_ASSIGNMENT_
Pictures stay out; print the rest of the listing below exactly as it stands.

"""

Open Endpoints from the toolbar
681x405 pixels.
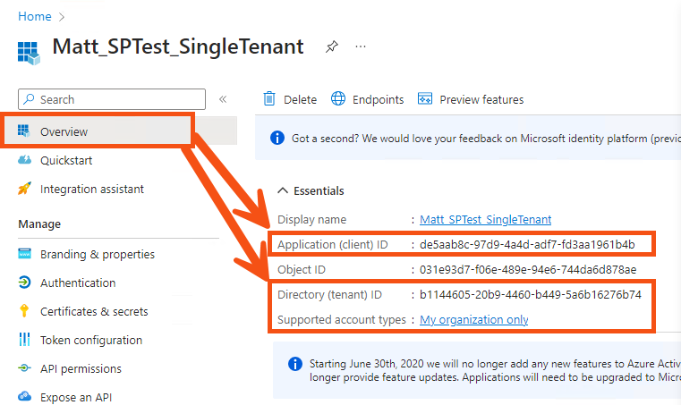367,99
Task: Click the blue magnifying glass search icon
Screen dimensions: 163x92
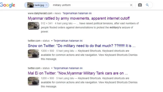Action: point(147,5)
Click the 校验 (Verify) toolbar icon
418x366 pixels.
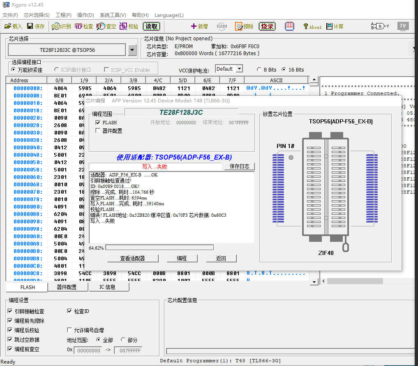coord(129,26)
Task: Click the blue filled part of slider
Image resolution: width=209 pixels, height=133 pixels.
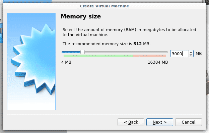Action: point(71,52)
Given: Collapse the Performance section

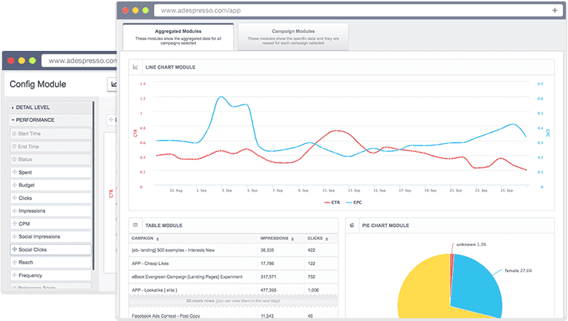Looking at the screenshot, I should pyautogui.click(x=35, y=120).
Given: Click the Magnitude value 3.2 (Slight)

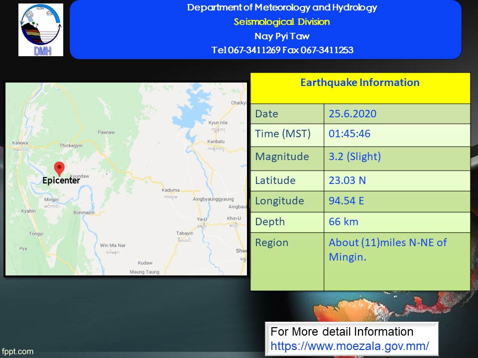Looking at the screenshot, I should tap(355, 157).
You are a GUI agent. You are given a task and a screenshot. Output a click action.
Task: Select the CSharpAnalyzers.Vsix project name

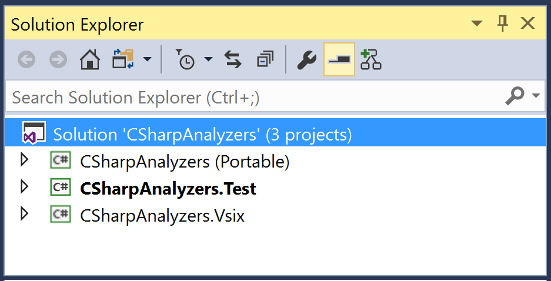coord(162,215)
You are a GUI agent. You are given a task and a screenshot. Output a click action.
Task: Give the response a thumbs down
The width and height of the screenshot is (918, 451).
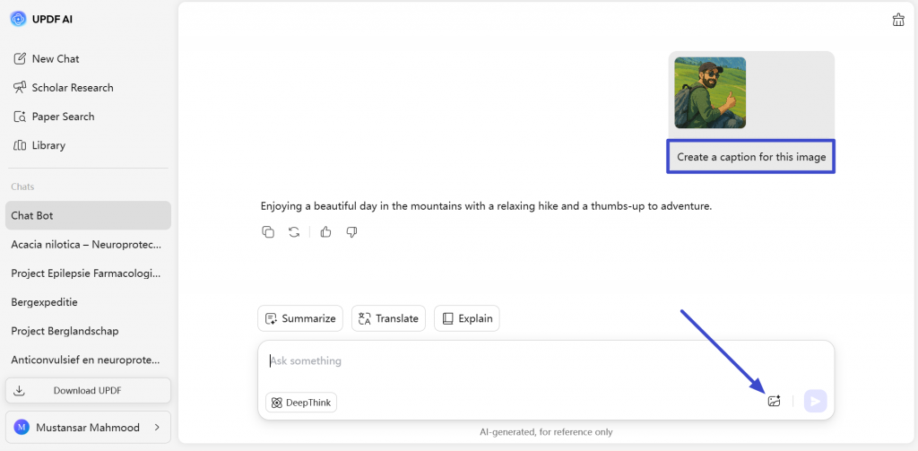click(351, 232)
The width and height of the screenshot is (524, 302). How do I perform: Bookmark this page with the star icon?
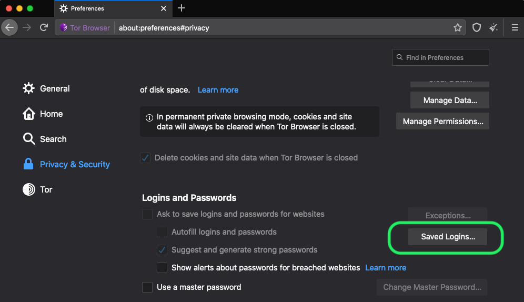pyautogui.click(x=458, y=28)
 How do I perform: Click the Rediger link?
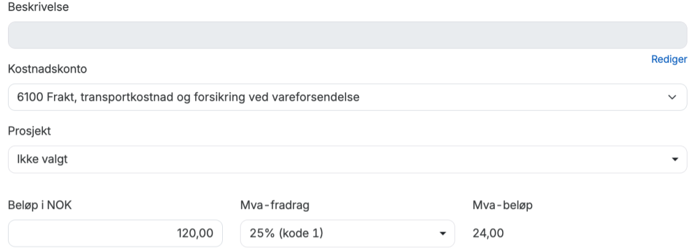pyautogui.click(x=669, y=60)
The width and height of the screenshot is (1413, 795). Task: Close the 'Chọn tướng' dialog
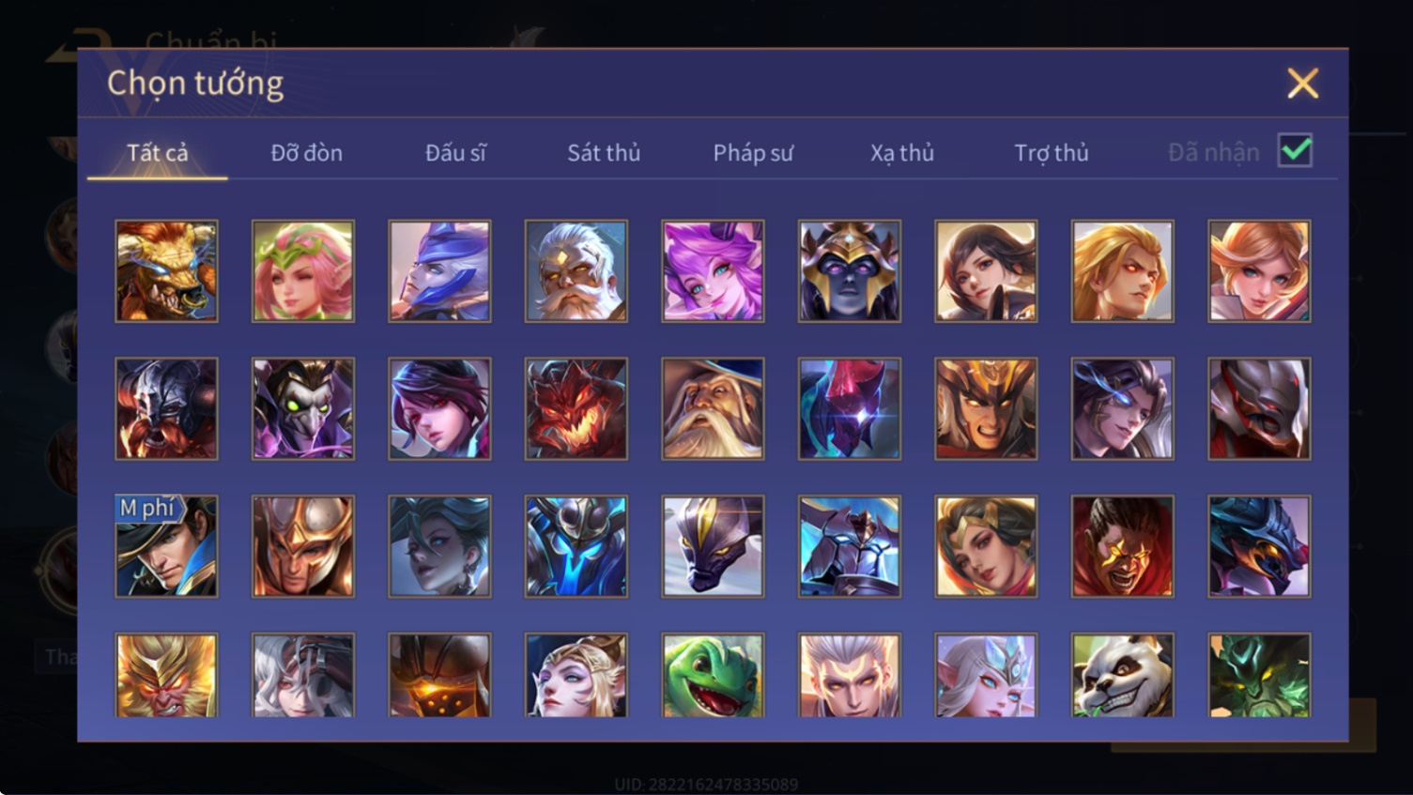(x=1302, y=84)
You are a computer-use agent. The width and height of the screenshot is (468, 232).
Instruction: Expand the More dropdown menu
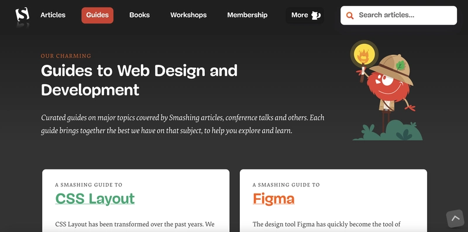point(305,15)
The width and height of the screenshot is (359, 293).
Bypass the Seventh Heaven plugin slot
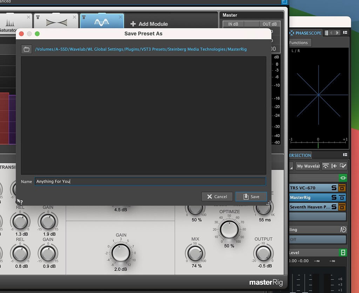coord(342,207)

"""

_EXERCISE RESPONSE_
Open Endpoints from the toolbar
681x405 pixels.
367,99
Task: Click the blue magnifying glass search icon
Screen dimensions: 163x92
Action: point(147,5)
Click the 校验 (Verify) toolbar icon
418x366 pixels.
coord(129,26)
Task: Click the blue filled part of slider
Image resolution: width=209 pixels, height=133 pixels.
Action: point(71,52)
Given: Collapse the Performance section

Looking at the screenshot, I should pyautogui.click(x=35, y=120).
Given: Click the Magnitude value 3.2 (Slight)

Looking at the screenshot, I should tap(355, 157).
You are a GUI agent. You are given a task and a screenshot. Output a click action.
Task: Select the CSharpAnalyzers.Vsix project name

coord(162,215)
You are a GUI agent. You are given a task and a screenshot. Output a click action.
Task: Give the response a thumbs down
The width and height of the screenshot is (918, 451).
click(351, 232)
The width and height of the screenshot is (524, 302). How do I perform: Bookmark this page with the star icon?
pyautogui.click(x=458, y=28)
 How do I perform: Click the Rediger link?
pyautogui.click(x=669, y=60)
The width and height of the screenshot is (1413, 795). Task: Close the 'Chọn tướng' dialog
(x=1302, y=84)
You are a computer-use agent. The width and height of the screenshot is (468, 232).
Instruction: Expand the More dropdown menu
point(305,15)
The width and height of the screenshot is (359, 293).
Bypass the Seventh Heaven plugin slot
coord(342,207)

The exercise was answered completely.